The MCP specification and learning materials describe a client-server architecture with three broad roles:

  • Host: the application that delivers the AI experience, such as an IDE, chat application, or assistant
  • Client: the component inside the host that maintains a connection to an MCP server
  • Server: the program that exposes tools, resources, or prompts

This matters because it tells you immediately what MCP is not:

MCP is not an agent, and it is not a workflow engine.
It is the communication and capability exposure standard that allows a host, through a client, to talk to one or more servers.

What are the three main things MCP exposes?

MCP is more than tool calling. If you only think of it that way, you miss a large part of its value.

Today, MCP’s core capabilities can be grouped into three categories.

1. Tools

This is the easiest part to grasp. Tools are callable operations. They let the model query data, call APIs, perform actions, or kick off processes.

2. Resources

Resources are contextual data entry points. They are not necessarily actions. They are more like external content or data sources that the model can read and incorporate.

3. Prompts

In MCP, prompts are not just “some text”. They are structured, parameterised, explicitly invokable interaction templates. The official documentation even notes that prompts can reference tools and resources to create more complete workflow experiences.
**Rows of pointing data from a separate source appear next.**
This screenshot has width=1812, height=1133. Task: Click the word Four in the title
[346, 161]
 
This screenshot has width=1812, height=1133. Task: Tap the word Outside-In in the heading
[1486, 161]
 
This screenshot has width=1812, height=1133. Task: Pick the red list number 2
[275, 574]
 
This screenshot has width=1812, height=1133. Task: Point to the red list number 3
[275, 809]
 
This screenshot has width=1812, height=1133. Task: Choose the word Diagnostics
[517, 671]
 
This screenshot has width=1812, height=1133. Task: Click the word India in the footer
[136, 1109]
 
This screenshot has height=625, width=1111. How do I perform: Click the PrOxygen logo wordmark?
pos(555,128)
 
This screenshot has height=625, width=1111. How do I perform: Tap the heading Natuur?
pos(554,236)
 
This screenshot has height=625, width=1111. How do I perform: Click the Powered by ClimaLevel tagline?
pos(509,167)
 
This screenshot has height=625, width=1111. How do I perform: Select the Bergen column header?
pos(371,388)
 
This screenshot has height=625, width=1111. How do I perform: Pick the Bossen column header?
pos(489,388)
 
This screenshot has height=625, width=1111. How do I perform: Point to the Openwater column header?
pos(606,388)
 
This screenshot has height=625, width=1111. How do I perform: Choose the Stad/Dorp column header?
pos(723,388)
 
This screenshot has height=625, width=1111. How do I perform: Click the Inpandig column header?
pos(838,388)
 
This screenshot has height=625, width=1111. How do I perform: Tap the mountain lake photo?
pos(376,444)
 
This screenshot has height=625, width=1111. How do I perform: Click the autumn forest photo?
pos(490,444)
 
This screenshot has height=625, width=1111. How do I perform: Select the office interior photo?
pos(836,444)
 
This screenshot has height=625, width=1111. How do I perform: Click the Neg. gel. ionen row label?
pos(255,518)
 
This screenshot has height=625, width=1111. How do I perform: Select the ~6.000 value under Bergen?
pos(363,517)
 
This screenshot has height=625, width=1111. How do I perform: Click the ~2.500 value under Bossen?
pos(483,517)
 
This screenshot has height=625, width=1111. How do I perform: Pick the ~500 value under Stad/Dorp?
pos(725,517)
That detail is worth dwelling on because it makes one thing very clear:

MCP does not only expose isolated tools. It can also expose higher-level working templates and reusable task structures.

What problem does MCP actually solve?

1. It stops you from reinventing every integration by hand

Without MCP, the world quickly turns into this:

  • every external system gets a bespoke integration
  • every tool has its own schema and conventions
  • permissions, authentication, validation, and result formats are all handled differently
  • switching to a different AI client often means doing much of the work again

MCP does not eliminate all integration effort, but it standardises the foundation.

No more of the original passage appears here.